We’re just getting started and are taking a cautious approach. What we’re seeing is that many emerging solutions aren’t tied to a single provider. For example, Microsoft’s tools have evolved significantly, and now platforms like GCP offer Gemini AI as part of their ecosystem.
Personally, I prefer to remain agnostic, as being locked into one provider can limit flexibility. There may be a need for more generic solutions in the future. Sharing experiences and learning from each other will be valuable as we move forward.
We haven’t rolled out Copilot enterprise-wide. Instead, we have a subset of users piloting it, and we’re collecting feedback to determine whether it’s worthwhile for everyone at the company or just for corporate users. We also use Microsoft Fabric to support use cases like sourcing data from different repositories, enabling users to ask natural language questions and gain insights.
Most of our work is quarantined within our network, and we’re implementing checks and balances, such as the Insider tool and browser plugins for Chrome and Safari, to prevent users from uploading sensitive information in prompts to tools like ChatGPT or Claude. We have a draft AI governance policy in place that sets out basic rules, such as not uploading financial information.
Our approach includes Copilot, security tools, data analytics with Fabric, and Copilot embedded within those tools. We’re also using automation tools that come packaged with our COTS products, like JD Edwards and Salesforce. We’re more comfortable rolling out those AI capabilities to the broader team because they’ve been vetted and the risk is managed by the offering company, rather than building our own implementations.

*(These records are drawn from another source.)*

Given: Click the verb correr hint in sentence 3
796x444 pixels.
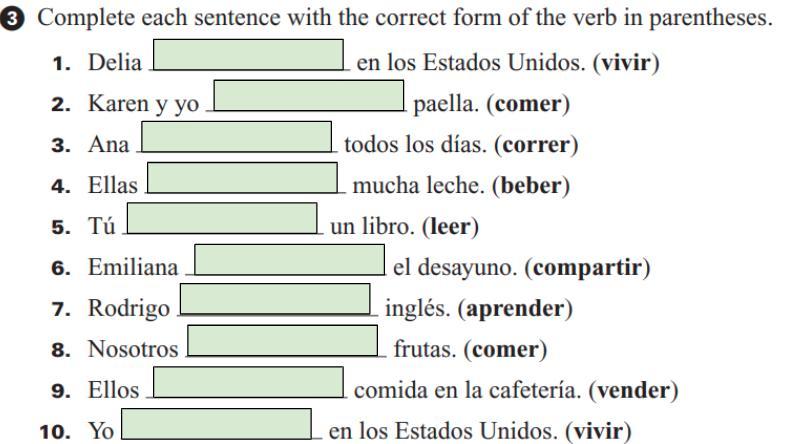Looking at the screenshot, I should [537, 145].
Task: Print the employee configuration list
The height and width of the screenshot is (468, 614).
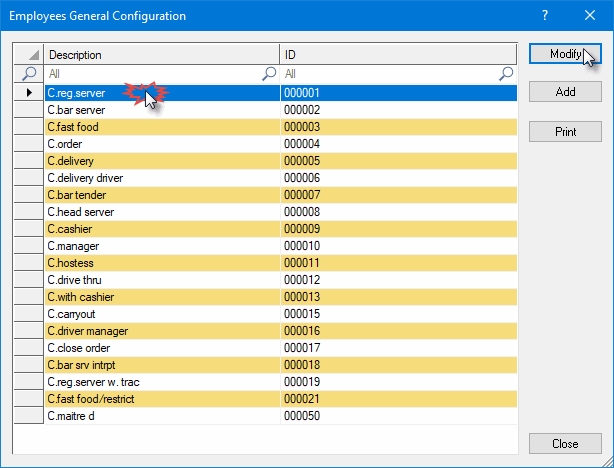Action: click(565, 131)
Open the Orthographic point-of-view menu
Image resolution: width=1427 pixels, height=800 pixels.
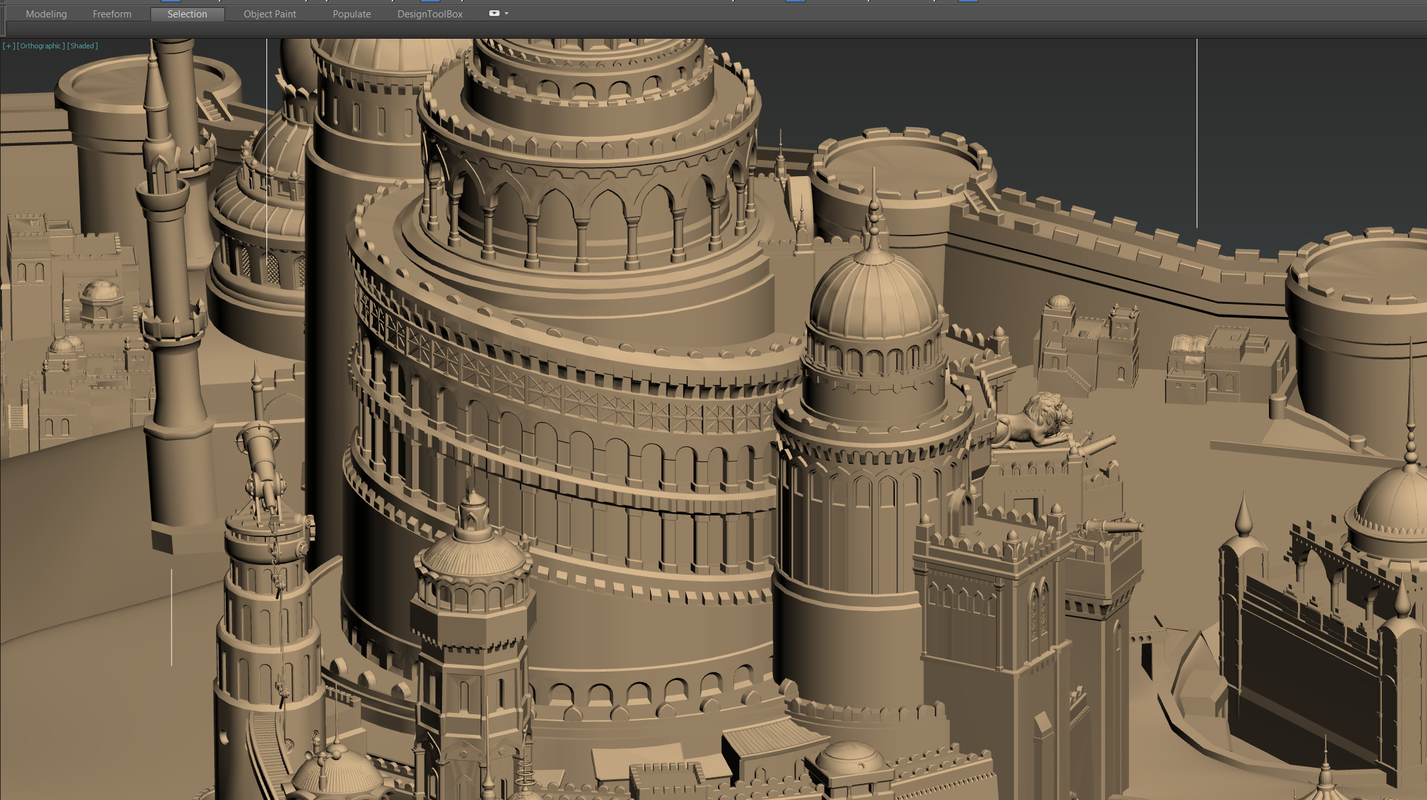(41, 45)
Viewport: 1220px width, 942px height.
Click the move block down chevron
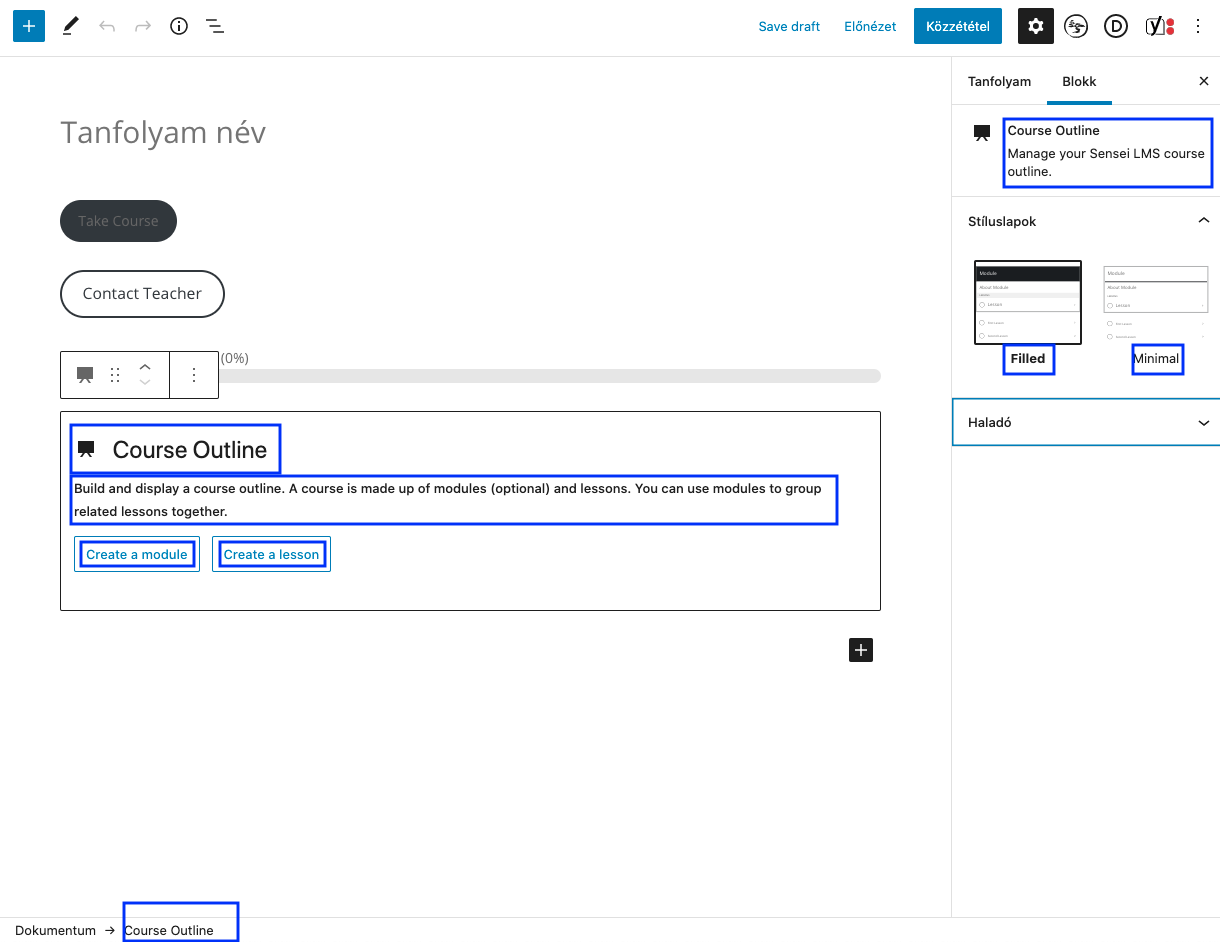[x=144, y=382]
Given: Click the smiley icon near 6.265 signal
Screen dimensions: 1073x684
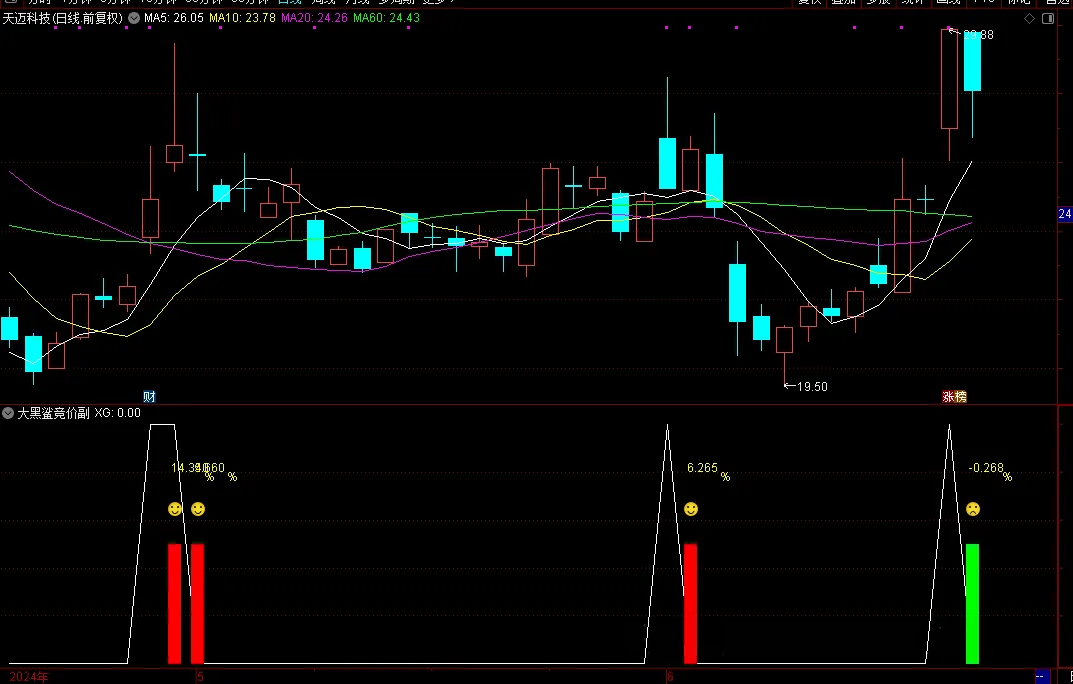Looking at the screenshot, I should [691, 509].
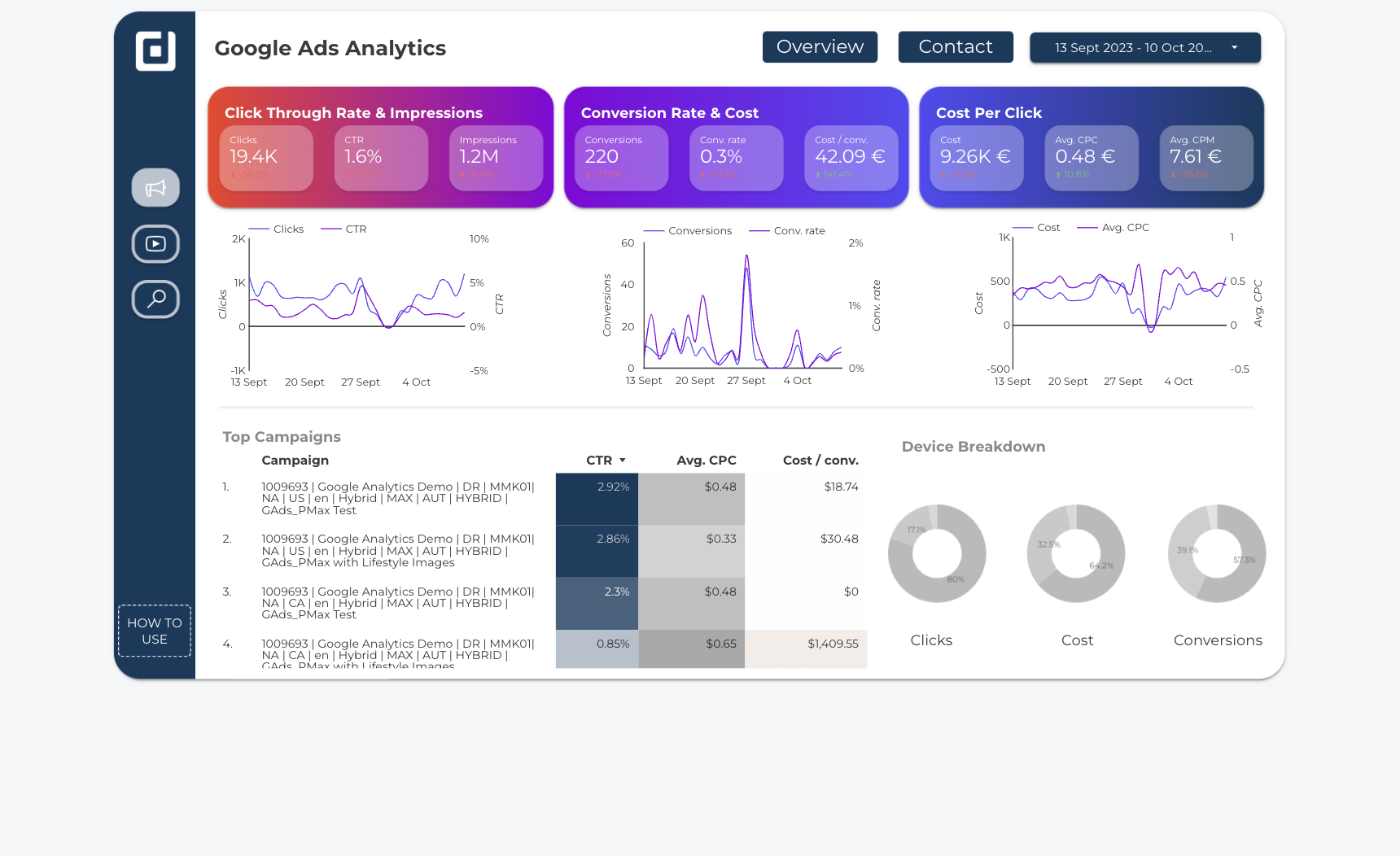Click the company logo at top left
This screenshot has height=856, width=1400.
tap(155, 51)
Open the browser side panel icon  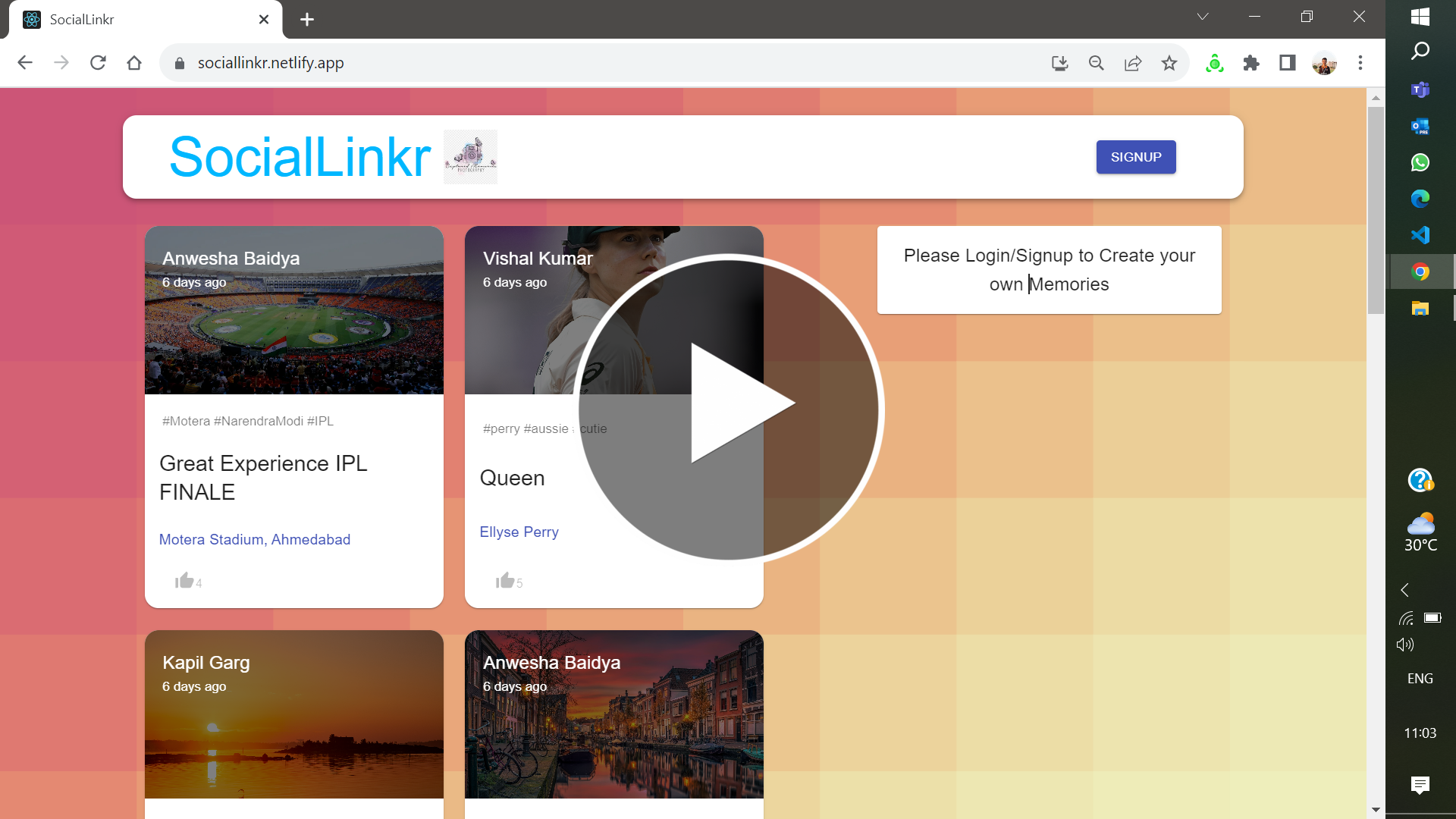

We have deployed ChatGPT Enterprise, but regarding focused, high-value use cases, we recently implemented a tool for company sourcing to support investment opportunities. In this specific case, users input a few metrics and prompts specifying what they’re looking for and what to exclude. The tool generates an initial list, conducts deep research on each entry, and returns a refined list of potential investment opportunities.
This product has successfully passed all proofs of concept and trials and has seen significant use. Beyond general GPT applications, this is a notable example of a specific, high-value use case that has been widely adopted in our organization.